Output all of the entries exactly as written.

════════════════════

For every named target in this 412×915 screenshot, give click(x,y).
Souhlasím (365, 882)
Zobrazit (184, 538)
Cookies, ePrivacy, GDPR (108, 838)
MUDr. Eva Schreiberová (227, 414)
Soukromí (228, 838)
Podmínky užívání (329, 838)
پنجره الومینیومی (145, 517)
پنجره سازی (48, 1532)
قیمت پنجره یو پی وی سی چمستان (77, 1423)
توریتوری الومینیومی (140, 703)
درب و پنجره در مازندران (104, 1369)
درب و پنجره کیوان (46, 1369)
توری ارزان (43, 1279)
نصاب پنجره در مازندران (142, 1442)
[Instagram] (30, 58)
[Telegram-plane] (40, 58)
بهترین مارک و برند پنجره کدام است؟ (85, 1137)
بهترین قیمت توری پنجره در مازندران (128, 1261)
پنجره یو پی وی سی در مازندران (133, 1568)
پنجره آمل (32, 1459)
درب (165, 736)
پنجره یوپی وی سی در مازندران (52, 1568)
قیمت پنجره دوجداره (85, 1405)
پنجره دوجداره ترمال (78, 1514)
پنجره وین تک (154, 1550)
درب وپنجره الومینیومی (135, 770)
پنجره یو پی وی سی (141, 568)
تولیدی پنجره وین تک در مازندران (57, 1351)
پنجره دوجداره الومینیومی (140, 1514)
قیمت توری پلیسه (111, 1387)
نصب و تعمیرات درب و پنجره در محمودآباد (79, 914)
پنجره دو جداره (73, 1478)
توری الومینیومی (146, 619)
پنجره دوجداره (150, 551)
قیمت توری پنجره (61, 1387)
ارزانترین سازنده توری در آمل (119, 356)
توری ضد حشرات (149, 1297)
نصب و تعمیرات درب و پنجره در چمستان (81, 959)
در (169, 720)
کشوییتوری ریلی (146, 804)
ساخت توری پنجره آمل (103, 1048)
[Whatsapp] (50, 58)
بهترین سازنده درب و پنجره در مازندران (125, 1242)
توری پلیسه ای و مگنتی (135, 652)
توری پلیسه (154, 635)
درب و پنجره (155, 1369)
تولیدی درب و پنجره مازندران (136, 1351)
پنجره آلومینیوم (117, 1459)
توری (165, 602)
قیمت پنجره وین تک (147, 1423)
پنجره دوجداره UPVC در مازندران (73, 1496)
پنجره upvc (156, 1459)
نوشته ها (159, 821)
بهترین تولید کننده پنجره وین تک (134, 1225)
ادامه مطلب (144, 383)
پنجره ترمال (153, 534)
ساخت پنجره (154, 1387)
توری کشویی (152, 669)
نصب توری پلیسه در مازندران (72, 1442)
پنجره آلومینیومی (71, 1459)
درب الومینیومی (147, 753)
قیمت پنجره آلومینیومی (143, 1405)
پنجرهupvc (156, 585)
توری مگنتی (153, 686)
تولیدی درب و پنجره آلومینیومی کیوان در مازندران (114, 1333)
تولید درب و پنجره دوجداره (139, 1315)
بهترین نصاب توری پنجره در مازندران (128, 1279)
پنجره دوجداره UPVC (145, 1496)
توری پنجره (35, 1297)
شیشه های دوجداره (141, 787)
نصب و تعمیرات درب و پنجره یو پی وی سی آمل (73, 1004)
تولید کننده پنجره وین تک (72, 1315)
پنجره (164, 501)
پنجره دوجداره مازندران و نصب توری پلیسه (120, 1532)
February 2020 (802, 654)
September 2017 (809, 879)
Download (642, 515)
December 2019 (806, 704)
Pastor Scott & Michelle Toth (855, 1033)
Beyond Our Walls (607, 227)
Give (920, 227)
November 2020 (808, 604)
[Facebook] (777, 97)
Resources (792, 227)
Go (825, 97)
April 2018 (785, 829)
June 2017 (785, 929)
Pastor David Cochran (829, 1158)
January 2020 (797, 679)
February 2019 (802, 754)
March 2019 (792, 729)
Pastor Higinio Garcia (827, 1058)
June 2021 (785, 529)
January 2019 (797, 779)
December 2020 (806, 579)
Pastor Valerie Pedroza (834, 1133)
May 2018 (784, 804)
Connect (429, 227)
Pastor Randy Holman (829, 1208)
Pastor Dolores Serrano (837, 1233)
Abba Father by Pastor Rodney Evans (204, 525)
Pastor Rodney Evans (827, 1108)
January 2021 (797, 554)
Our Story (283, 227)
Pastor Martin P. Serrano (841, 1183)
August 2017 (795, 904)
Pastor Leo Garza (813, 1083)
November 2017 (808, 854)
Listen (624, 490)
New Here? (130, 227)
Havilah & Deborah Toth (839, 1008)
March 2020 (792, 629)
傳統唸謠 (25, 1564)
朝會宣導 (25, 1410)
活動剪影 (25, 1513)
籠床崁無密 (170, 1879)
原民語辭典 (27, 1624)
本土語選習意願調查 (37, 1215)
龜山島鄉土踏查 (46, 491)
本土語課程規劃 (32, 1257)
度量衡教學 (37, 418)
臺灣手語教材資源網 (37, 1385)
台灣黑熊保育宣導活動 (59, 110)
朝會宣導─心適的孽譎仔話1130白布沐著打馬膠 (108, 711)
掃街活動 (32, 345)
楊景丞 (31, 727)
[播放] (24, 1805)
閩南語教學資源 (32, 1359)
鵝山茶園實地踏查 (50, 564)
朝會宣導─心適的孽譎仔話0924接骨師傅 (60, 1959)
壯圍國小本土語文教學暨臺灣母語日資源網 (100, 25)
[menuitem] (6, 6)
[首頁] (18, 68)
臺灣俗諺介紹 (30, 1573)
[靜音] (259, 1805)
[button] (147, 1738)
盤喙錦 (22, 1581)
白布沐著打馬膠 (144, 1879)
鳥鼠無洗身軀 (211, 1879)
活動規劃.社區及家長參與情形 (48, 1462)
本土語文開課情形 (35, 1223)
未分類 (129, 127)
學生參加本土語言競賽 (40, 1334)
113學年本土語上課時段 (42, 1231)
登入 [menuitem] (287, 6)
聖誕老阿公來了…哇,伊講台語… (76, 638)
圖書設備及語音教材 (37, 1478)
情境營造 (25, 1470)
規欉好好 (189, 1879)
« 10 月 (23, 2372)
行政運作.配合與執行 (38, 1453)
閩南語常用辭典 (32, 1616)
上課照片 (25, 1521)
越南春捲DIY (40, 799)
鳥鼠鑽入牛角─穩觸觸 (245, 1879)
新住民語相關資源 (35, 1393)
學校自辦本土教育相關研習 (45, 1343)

════════════════════

§ Written solution:
For every named target in this 412×915 screenshot, give click(x,y).
Souhlasím (365, 882)
Zobrazit (184, 538)
Cookies, ePrivacy, GDPR (108, 838)
MUDr. Eva Schreiberová (227, 414)
Soukromí (228, 838)
Podmínky užívání (329, 838)
پنجره الومینیومی (145, 517)
پنجره سازی (48, 1532)
قیمت پنجره یو پی وی سی چمستان (77, 1423)
توریتوری الومینیومی (140, 703)
درب و پنجره در مازندران (104, 1369)
درب و پنجره کیوان (46, 1369)
توری ارزان (43, 1279)
نصاب پنجره در مازندران (142, 1442)
[Instagram] (30, 58)
[Telegram-plane] (40, 58)
بهترین مارک و برند پنجره کدام است؟ (85, 1137)
بهترین قیمت توری پنجره در مازندران (128, 1261)
پنجره یو پی وی سی در مازندران (133, 1568)
پنجره آمل (32, 1459)
درب (165, 736)
پنجره یوپی وی سی در مازندران (52, 1568)
قیمت پنجره دوجداره (85, 1405)
پنجره دوجداره ترمال (78, 1514)
پنجره وین تک (154, 1550)
درب وپنجره الومینیومی (135, 770)
پنجره یو پی وی سی (141, 568)
تولیدی پنجره وین تک در مازندران (57, 1351)
پنجره دوجداره الومینیومی (140, 1514)
قیمت توری پلیسه (111, 1387)
نصب و تعمیرات درب و پنجره در محمودآباد (79, 914)
پنجره دو جداره (73, 1478)
توری الومینیومی (146, 619)
پنجره دوجداره (150, 551)
قیمت توری پنجره (61, 1387)
ارزانترین سازنده توری در آمل (119, 356)
توری ضد حشرات (149, 1297)
نصب و تعمیرات درب و پنجره در چمستان (81, 959)
در (169, 720)
کشوییتوری ریلی (146, 804)
ساخت توری پنجره آمل (103, 1048)
[Whatsapp] (50, 58)
بهترین سازنده درب و پنجره در مازندران (125, 1242)
توری پلیسه ای و مگنتی (135, 652)
توری پلیسه (154, 635)
درب و پنجره (155, 1369)
تولیدی درب و پنجره مازندران (136, 1351)
پنجره آلومینیوم (117, 1459)
توری (165, 602)
قیمت پنجره وین تک (147, 1423)
پنجره دوجداره UPVC در مازندران (73, 1496)
پنجره upvc (156, 1459)
نوشته ها (159, 821)
بهترین تولید کننده پنجره وین تک (134, 1225)
ادامه مطلب (144, 383)
پنجره ترمال (153, 534)
ساخت پنجره (154, 1387)
توری کشویی (152, 669)
نصب توری پلیسه در مازندران (72, 1442)
پنجره آلومینیومی (71, 1459)
درب الومینیومی (147, 753)
قیمت پنجره آلومینیومی (143, 1405)
پنجرهupvc (156, 585)
توری مگنتی (153, 686)
تولیدی درب و پنجره آلومینیومی کیوان در مازندران (114, 1333)
تولید درب و پنجره دوجداره (139, 1315)
بهترین نصاب توری پنجره در مازندران (128, 1279)
پنجره دوجداره UPVC (145, 1496)
توری پنجره (35, 1297)
شیشه های دوجداره (141, 787)
نصب و تعمیرات درب و پنجره یو پی وی سی آمل (73, 1004)
تولید کننده پنجره وین تک (72, 1315)
پنجره (164, 501)
پنجره دوجداره مازندران و نصب توری پلیسه (120, 1532)
February 2020 (802, 654)
September 2017 (809, 879)
Download (642, 515)
December 2019 (806, 704)
Pastor Scott & Michelle Toth (855, 1033)
Beyond Our Walls (607, 227)
Give (920, 227)
November 2020 (808, 604)
[Facebook] (777, 97)
Resources (792, 227)
Go (825, 97)
April 2018 (785, 829)
June 2017 (785, 929)
Pastor David Cochran (829, 1158)
January 2020 (797, 679)
February 2019 (802, 754)
March 2019 (792, 729)
Pastor Higinio Garcia (827, 1058)
June 2021 (785, 529)
January 2019 (797, 779)
December 2020 (806, 579)
Pastor Valerie Pedroza (834, 1133)
May 2018 (784, 804)
Connect (429, 227)
Pastor Randy Holman (829, 1208)
Pastor Dolores Serrano (837, 1233)
Abba Father by Pastor Rodney Evans (204, 525)
Pastor Rodney Evans (827, 1108)
January 2021 (797, 554)
Our Story (283, 227)
Pastor Martin P. Serrano (841, 1183)
August 2017 (795, 904)
Pastor Leo Garza (813, 1083)
November 2017 (808, 854)
Listen (624, 490)
New Here? (130, 227)
Havilah & Deborah Toth (839, 1008)
March 2020 (792, 629)
傳統唸謠 (25, 1564)
朝會宣導 (25, 1410)
活動剪影 (25, 1513)
籠床崁無密 (170, 1879)
原民語辭典 (27, 1624)
本土語選習意願調查 (37, 1215)
龜山島鄉土踏查 (46, 491)
本土語課程規劃 (32, 1257)
度量衡教學 (37, 418)
臺灣手語教材資源網 (37, 1385)
台灣黑熊保育宣導活動 (59, 110)
朝會宣導─心適的孽譎仔話1130白布沐著打馬膠 (108, 711)
掃街活動 (32, 345)
楊景丞 (31, 727)
[播放] (24, 1805)
閩南語教學資源 (32, 1359)
鵝山茶園實地踏查 (50, 564)
朝會宣導─心適的孽譎仔話0924接骨師傅 (60, 1959)
壯圍國小本土語文教學暨臺灣母語日資源網 (100, 25)
[menuitem] (6, 6)
[首頁] (18, 68)
臺灣俗諺介紹 (30, 1573)
[靜音] (259, 1805)
[button] (147, 1738)
盤喙錦 (22, 1581)
白布沐著打馬膠 (144, 1879)
鳥鼠無洗身軀 (211, 1879)
活動規劃.社區及家長參與情形 (48, 1462)
本土語文開課情形 (35, 1223)
未分類 (129, 127)
學生參加本土語言競賽 (40, 1334)
113學年本土語上課時段 (42, 1231)
登入 [menuitem] (287, 6)
聖誕老阿公來了…哇,伊講台語… (76, 638)
圖書設備及語音教材 (37, 1478)
情境營造 (25, 1470)
規欉好好 (189, 1879)
« 10 月 (23, 2372)
行政運作.配合與執行 (38, 1453)
閩南語常用辭典 (32, 1616)
上課照片 (25, 1521)
越南春捲DIY (40, 799)
鳥鼠鑽入牛角─穩觸觸 (245, 1879)
新住民語相關資源 (35, 1393)
學校自辦本土教育相關研習 (45, 1343)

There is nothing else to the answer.